Wednesday, October 14, 2009

Everything is broken...

I'm the last person to point fingers at handymen. After all, I'm so inept around the house, that in my eyes, replacing a blown lightbulb with a new one, and having it actually work when the switch is flipped, warrants a jubilant victory lap around the garden. Having said that, I have to wonder if the standard of hired professional help is gradually declining. It could be the luck of the draw, of course, but several incidents of late, involving supposed tradesmen, has left me wondering.

A plumber (I call him a plumber because that's what it said on the side of his van) called to my humble abode to give me a quote on fixing two leaky faucets, seemed so disinterested in doing the work that I almost felt guilty asking him for a price. One of the faulty faucets was on the bathroom pedestal sink, and he appeared to be troubled by the fact that the sink was very close to the wall. (If I'd known that in advance, I suppose I could have had it installed in the middle of the room to spare him the hurt, but never mind.)

Add to this, his consternation at the fact that the shut-off valves appeared to be original to this 1941 house, and it began to appear that he wished he'd never been consulted. His response to the sight of the dripping shower faucet was a sullen aside along the lines of - "Yeah, they do that sometimes...how long as it been like that?".

The implication seemed to be that I needed to give it time to stop dripping, but even after I told him that it'd been that way for about two months, he seemed disinclined to tackle the project, and he was sighing so heavily that I actually felt sorry for him, and set him free to go and disappoint other potential customers.

The next "professional" to let me down was a bit of an all-rounder. He informed me in advance that he could tackle any and all home improvement jobs, and this was good news because my mother-in-law apartment out back had some rotten wood siding panels in need of replacement, and a shower stall that required serious attention.

The siding repair job went quite well, but when it came time to survey the shower stall, his mood turned rather more sombre. The raised step into the shower was tiled, but the tiles had seen better days; several were cracked and loose, and old, crumbling grout had obviously contributed to some water damage of the step and the shower stall both. Obviously, I was concerned that repairs would be costly, and prepared myself for a pricy estimate.

After the requisite stroking of the chin and the raised eyebrow, the alleged handyman stunned me with his off-hand comment - "I don't know if I'd mess with that." Unbelievable. He obviously wanted nothing to do with the job at hand; confirming it with a little shake of the head, and then the clincher - " I don't know if I'd open that can of worms...you just don't know what you're gonna find under there." Well, obviously, I didn't know what I'd find under there!
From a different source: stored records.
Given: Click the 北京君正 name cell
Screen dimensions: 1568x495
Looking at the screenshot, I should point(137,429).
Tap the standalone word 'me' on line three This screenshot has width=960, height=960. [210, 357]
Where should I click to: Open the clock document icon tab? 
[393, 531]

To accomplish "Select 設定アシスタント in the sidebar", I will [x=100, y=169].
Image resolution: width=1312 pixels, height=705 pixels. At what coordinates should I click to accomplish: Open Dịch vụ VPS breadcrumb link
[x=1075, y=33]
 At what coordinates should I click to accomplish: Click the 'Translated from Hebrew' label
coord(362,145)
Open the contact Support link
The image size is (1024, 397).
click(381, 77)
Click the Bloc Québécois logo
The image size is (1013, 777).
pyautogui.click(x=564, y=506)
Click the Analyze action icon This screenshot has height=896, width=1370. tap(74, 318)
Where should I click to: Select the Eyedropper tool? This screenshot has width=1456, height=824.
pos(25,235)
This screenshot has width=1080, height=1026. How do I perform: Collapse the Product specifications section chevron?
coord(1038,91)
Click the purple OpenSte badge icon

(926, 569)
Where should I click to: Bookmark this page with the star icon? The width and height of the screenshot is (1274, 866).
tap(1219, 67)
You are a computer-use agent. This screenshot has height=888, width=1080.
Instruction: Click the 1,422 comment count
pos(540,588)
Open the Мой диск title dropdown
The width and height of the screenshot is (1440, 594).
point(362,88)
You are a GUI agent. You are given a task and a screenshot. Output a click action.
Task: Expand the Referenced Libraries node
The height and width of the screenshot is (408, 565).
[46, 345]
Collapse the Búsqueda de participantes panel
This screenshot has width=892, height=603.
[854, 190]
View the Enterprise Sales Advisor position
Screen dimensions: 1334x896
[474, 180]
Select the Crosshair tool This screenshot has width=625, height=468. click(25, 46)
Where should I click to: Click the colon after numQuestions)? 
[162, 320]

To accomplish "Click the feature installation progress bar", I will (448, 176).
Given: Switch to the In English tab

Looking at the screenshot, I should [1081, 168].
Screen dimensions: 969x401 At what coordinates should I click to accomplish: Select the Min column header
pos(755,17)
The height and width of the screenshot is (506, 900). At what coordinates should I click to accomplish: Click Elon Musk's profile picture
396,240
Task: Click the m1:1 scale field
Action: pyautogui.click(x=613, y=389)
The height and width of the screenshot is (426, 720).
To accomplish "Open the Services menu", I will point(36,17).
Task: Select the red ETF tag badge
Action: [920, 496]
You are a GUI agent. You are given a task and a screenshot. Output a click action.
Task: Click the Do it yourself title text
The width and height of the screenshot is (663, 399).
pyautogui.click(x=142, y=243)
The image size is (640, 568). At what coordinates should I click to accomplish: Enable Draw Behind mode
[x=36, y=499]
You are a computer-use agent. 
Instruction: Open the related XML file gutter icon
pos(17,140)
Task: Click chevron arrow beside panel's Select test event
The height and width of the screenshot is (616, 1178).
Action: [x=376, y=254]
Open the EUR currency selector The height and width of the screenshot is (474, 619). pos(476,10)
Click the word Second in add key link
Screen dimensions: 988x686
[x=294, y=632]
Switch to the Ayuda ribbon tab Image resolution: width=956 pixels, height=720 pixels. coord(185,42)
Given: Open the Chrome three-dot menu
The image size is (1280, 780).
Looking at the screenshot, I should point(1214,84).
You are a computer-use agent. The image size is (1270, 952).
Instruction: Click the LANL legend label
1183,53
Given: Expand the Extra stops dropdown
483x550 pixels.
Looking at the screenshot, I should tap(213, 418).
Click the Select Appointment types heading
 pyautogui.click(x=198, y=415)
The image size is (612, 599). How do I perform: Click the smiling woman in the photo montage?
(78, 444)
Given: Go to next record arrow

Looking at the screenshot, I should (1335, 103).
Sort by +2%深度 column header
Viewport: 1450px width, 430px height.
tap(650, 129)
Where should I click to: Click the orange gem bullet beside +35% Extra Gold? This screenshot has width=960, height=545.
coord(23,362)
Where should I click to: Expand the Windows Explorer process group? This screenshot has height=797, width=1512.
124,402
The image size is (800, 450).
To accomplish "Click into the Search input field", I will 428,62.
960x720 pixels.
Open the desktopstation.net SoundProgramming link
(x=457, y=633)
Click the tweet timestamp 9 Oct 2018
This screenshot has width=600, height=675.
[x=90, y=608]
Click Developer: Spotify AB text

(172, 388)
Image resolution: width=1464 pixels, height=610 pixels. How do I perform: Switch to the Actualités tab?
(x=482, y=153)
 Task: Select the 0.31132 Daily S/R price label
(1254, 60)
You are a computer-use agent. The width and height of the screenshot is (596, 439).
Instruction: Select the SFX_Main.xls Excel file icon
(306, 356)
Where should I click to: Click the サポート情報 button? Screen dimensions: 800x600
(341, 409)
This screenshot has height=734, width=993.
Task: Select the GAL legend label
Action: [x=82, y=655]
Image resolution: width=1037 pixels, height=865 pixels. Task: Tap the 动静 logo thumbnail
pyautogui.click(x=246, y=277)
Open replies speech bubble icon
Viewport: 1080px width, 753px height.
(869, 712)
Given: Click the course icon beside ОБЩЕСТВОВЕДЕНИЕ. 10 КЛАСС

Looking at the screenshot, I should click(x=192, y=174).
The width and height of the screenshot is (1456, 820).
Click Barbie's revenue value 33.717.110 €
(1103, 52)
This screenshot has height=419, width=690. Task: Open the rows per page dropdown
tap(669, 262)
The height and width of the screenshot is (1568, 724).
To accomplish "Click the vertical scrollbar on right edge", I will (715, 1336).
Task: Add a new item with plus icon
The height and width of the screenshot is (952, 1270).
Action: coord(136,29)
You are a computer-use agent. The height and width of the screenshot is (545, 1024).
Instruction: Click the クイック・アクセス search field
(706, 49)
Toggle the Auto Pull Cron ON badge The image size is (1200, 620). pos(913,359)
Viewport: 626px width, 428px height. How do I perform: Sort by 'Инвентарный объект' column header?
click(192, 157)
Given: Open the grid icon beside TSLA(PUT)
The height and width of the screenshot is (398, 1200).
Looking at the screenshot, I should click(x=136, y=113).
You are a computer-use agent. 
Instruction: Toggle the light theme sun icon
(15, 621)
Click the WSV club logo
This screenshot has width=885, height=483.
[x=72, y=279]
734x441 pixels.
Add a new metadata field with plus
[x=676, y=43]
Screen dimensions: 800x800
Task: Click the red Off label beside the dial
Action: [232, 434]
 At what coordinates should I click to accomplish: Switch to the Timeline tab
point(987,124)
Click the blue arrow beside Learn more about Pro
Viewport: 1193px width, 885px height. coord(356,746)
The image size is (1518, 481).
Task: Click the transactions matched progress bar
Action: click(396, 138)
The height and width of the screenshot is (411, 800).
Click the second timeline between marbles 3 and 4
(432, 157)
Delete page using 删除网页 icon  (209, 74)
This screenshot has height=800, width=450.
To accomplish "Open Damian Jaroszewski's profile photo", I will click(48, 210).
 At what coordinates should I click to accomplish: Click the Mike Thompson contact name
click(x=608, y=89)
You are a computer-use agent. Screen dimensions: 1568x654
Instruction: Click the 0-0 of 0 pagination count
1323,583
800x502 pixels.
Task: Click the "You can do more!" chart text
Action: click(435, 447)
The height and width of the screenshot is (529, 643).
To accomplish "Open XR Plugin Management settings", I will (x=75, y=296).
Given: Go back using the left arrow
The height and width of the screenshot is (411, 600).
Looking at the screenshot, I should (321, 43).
That's why I called a "professional" in: to have someone open cans of worms for me.

Apparently, his concern appeared to be that the more repairs he tried to do, the greater the possibility of finding more damage would be. His answer seemed to be to simply leave well alone and tread lightly in the shower.

Brilliant. I went from being concerned that I'd have a huge repair bill, to wondering what kind of evil worm creatures might be residing under my shower stall, and how long it would be before the building collapsed, forcing me to replace the entire structure. The upshot of this is that I still have a dysfunctional shower, and since I'm not currently on first name terms with any plumbers in the mood to actually do any work, I suppose I'll have to live with it.

Anyway, I have other things in need of repair that take precedence. My trusty old Takamine acoustic/electric guitar has dodgy electrics and is in need of some serious fret work. Since I am supposed to be working on a new album, this is a bit of a hindrance. The thing is, I think I'm scared of asking local luthiers for assistance, in the event that they steer me clear of fixing old problems for fear of exposing new ones.

Ideally, I'd like to avoid the whole thing and simply ask my wife if I could just buy a new guitar instead, but I don't think I want to open that can of worms.

3 comments:

love said...

great ...........................................................

Ed Woltil said...

Mmmm...a nice can of worms. This blog entry made me hungry!

Call me about a handyman if you chicken out on the new guitar...I know someone who wants the work!

Steve Robinson said...

I'm not letting you anywhere near my plumbing, Woltil!